Kim's stretch of NW Wales coast, looking across to Bardsey.
(a calm day, although Bardsey Sound is notorious for its treacherously rapid currents) 

They are quite frequent inland on Pen Llyn, even raiding the fish in garden ponds. They have been seen occasionally as road kill locally and sightings are made where the little River Daron flows into the sea at the nearby village of Aberdaron.

One winter four or five years ago, Kim was sitting on the grass above the sloping slabs of the low cliff looking for the Purple Sandpipers which can be seen along that stretch of coast. 

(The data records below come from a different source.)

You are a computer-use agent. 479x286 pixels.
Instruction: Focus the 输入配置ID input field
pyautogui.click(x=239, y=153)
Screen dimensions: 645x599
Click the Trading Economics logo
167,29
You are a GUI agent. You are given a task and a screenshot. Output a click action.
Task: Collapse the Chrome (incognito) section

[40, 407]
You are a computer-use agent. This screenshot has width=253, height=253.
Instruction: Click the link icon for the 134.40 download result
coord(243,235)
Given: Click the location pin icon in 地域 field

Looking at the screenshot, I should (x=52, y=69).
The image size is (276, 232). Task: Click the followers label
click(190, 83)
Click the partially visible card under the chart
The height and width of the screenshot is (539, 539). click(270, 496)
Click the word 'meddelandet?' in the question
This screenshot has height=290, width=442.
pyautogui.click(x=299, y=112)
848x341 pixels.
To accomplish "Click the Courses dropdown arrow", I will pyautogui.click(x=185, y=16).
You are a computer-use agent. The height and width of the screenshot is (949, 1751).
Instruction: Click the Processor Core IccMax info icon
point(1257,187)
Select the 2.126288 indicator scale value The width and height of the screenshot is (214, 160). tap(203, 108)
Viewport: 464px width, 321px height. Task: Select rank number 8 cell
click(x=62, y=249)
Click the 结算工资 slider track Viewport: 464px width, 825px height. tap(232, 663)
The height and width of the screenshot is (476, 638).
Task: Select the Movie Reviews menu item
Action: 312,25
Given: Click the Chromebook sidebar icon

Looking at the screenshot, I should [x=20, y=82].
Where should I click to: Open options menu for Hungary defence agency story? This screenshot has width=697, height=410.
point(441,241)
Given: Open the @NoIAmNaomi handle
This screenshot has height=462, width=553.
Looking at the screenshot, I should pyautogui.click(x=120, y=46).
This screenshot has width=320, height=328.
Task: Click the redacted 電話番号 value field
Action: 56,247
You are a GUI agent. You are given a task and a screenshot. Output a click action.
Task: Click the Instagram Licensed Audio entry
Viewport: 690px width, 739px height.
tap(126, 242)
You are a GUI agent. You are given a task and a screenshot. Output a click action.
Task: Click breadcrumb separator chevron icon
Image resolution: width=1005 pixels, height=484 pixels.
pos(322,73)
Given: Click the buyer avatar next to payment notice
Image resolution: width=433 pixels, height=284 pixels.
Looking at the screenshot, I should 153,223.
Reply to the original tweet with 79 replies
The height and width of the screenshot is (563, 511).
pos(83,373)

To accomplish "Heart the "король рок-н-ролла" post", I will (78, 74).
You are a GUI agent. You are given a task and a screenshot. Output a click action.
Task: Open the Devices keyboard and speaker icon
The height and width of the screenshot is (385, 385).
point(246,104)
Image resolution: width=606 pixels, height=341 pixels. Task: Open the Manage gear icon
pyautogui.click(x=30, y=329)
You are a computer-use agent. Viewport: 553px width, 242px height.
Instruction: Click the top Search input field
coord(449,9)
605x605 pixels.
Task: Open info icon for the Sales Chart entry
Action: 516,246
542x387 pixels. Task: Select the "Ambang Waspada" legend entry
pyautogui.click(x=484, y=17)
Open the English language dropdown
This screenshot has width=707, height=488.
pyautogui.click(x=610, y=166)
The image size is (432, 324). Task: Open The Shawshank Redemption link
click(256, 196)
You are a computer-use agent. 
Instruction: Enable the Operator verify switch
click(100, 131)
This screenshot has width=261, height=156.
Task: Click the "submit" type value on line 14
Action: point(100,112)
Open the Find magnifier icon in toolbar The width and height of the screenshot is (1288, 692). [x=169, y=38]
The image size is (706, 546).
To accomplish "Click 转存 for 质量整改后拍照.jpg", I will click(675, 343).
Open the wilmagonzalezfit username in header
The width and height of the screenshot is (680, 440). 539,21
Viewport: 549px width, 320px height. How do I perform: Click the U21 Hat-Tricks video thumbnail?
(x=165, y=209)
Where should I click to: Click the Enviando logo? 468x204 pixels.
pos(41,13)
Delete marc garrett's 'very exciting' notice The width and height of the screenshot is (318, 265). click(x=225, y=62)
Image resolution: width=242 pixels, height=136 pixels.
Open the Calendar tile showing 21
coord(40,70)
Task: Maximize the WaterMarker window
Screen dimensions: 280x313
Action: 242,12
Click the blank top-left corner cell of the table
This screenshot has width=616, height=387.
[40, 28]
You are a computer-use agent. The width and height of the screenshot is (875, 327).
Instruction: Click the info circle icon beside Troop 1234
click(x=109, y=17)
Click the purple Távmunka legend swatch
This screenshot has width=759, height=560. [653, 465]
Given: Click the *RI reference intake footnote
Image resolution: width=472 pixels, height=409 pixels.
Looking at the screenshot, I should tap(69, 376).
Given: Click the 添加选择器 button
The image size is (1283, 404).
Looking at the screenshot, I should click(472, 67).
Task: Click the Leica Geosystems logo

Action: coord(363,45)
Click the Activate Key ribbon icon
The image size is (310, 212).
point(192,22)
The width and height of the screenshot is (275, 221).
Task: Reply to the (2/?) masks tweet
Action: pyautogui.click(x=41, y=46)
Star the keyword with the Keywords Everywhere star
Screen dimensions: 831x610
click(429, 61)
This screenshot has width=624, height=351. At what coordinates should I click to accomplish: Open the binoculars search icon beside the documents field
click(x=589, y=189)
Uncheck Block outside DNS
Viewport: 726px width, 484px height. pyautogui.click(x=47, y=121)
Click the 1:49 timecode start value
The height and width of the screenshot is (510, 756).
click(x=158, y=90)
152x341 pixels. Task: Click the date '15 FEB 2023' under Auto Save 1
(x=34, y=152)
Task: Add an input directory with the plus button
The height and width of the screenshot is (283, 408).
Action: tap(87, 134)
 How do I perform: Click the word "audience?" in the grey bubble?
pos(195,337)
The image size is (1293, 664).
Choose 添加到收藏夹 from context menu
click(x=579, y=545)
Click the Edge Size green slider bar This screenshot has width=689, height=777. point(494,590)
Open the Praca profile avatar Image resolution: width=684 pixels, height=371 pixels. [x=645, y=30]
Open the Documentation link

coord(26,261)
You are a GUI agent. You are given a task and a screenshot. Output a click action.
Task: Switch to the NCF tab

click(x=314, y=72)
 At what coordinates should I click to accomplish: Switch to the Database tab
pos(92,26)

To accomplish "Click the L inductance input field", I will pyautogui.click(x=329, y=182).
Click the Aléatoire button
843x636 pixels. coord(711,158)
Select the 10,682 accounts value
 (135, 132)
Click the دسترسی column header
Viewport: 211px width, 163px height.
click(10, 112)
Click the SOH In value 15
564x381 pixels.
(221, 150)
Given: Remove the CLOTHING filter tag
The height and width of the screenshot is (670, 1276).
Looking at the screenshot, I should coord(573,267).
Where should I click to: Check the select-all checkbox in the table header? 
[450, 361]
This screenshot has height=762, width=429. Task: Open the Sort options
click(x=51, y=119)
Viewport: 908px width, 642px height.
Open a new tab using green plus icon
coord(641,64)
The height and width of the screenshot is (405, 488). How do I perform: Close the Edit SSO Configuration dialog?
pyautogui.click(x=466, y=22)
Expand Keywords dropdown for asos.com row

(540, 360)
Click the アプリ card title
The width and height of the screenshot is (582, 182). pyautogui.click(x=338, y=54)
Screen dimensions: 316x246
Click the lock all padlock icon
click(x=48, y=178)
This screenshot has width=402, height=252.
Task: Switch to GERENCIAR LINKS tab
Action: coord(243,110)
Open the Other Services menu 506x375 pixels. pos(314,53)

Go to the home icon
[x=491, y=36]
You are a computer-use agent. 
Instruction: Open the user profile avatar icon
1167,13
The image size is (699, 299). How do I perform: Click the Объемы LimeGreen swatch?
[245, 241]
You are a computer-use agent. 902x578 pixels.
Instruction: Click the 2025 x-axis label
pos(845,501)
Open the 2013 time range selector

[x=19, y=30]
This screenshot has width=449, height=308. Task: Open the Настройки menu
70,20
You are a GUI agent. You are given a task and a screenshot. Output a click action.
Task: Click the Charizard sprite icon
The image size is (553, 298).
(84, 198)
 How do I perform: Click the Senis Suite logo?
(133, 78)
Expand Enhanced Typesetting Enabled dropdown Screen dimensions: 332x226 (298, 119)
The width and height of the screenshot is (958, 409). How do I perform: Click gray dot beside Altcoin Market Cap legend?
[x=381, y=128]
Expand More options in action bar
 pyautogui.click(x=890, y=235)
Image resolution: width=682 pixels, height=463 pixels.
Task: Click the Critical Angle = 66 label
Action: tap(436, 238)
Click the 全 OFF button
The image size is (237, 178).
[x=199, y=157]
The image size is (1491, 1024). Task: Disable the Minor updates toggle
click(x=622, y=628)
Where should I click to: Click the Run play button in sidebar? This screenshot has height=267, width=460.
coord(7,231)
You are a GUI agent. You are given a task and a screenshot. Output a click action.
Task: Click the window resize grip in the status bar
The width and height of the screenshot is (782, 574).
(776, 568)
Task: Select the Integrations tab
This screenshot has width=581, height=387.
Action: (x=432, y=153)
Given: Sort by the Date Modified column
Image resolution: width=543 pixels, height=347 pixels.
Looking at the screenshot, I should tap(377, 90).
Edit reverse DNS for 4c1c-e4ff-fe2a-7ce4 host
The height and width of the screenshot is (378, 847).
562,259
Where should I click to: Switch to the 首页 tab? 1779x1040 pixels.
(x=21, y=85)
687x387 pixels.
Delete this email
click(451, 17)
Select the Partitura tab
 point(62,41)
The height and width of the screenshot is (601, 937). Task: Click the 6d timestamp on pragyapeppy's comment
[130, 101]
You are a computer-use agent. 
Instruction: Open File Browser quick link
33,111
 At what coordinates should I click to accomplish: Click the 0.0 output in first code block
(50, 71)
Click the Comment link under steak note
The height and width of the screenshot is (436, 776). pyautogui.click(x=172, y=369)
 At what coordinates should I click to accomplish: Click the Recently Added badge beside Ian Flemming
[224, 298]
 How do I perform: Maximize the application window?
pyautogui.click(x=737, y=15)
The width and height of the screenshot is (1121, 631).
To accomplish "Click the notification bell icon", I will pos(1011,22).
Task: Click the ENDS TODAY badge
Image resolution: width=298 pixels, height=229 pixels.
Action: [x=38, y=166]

One of the spraint sites on that stretch of the coast.
 

 Smelling a fishy smell she looked around and there was otter spraint on the grass beside her. Since then she’s found spraint at various places along the headland, with well-worn tracks trodden in the fescue grass and possibly a holt in an earthy hollow among the rocks twenty or thirty feet above the sea.


Possible holt (nest or resting place) among the rocks to the left of the uppermost patch of grass.

 Seeing fresh spraint quite frequently Kim felt certain she would eventually see the Otter itself : one quiet evening last January she was sitting just above the cliff, painting the dusk sky, when she caught sight of an Otter paddling close in, heading towards the rocks below. It had a small fish in its mouth. It swam on the surface with its head up and tail arched out of the water, and dived repeatedly, coming in closer until it disappeared behind the rocks. Presumably it hauled out but there was no sign when she crept along the cliff.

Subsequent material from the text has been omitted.